The Party’s Over

At the end of a season there is a certain hollowness that lies within every faithful fan. Something that took a not insubstantial role in your life has been taken away and a small indefinable absence is left in its place. Not so for the party conference season. This season-end emptiness results from the game itself.

In truth I wasn’t fully engaged with the entire season. I don’t think anyone saw the Lib Dem conference as surely everybody concerned had this on repeat for four days. I read about the leaders speeches for the Greens and Labour because at that time I had an episode of The Thick of It to re-watch all week. Coinciding with the Tory conference was a break from “our man Ian Ucci’s” show (for a Beatles doco, because nobody knows anything about those 3 boys from Manchester) so I found myself being drawn into the melee.

Whilst Miliband went to the labour stronghold of Manchester, Cameron went on the offensive taking the fight way, way, way up the M1 to the simple, pleasant northern town of Birmingham. The last time I worked in the city the Tories were conferencing, why Brumingham? Is it the central location? Well, yes, but indulge me. Is it the “thick, clumsy and sexually unattractive” accent of the natives? At least partly. Or is it that it displays a perfect microcosm of Britain at large. A bland industrial centre made vibrant through an influx of different ethnicities, and now with its industry all but dead has nothing to boast of except for its curries, average sports teams and Frank Skinner (who’s from West Brom).
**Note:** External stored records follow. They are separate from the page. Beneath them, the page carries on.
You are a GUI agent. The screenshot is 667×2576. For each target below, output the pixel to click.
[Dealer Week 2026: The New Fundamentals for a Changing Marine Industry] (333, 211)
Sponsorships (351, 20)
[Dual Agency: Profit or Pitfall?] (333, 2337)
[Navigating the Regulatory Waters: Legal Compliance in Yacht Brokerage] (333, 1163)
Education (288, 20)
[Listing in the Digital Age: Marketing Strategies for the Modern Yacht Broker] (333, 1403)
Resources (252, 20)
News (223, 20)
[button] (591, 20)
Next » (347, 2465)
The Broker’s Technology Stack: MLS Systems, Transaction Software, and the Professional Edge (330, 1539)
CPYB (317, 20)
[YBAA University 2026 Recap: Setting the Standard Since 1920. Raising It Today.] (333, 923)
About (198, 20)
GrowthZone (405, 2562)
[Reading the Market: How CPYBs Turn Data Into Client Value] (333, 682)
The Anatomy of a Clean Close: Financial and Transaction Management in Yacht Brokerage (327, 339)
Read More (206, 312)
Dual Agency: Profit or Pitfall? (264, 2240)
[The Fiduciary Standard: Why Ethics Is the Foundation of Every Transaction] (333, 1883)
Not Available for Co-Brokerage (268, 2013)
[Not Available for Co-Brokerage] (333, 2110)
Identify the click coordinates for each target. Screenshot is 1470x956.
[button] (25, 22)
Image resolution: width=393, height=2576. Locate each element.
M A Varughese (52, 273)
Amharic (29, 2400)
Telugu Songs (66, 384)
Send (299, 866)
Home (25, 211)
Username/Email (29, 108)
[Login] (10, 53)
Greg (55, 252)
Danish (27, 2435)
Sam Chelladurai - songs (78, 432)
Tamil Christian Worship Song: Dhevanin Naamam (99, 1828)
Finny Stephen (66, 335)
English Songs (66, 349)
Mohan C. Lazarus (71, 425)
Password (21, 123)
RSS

George Osborne got all the early headlines with his predictable swipe at the working class, insisting that “Britain does not need a Plan B” and later that “There is no Plan B!” His obvious disdain for rap aside, how can he deny the existence of a man who released a film this year? The answer came, to those eagle-eyed among us, a few days later. Ozzy was obviously trying to clear a path for his home(counties)boy Big D. Cam’ron subtly dropped the line “Aspiration Nation” into his closing speech, a clear sign he’s trying to enter the hip-hop game. Now Osborne’s attack can be seen as it was, a threat. A threat that with their control of law and order and finger on the trigger of a military attack, the Coalition rolls deep!

Cameron’s speech was of course largely bullshit: “The compassionate party”, “The party of the NHS”, “We don’t preach about one nation but practise class war.” His contempt for the public is astounding, as if we haven’t been paying attention for the past two years. The only people that could have believed his lies are probably still convinced of an American plan to bring democracy to the Middle East. I did agree with his self-description though – “I’m not a complicated man”. True.

At the end of a season there must be a winner. When it comes to pleasing the plebs (with his hi-jinks) and the party (with his popularity) there is only ever going to be one winner. The political colossus on his unimpeded rise to the pinnacle of British power is of course, Boris. BoJo stole the show, as he always does, with a few pop culture references the self-deprecating humour that defines us and his one-of-us public persona. I’m quite worried that to many people this makes him seem electable as PM. Boris Johnson is to politics as X Factor is to music: Entertains millions and seems like harmless fun but is driven by a predatory cynicism and demeans us all.

The Thick of It is back tonight, fictional horrible bastards are much easier to tolerate than the real thing.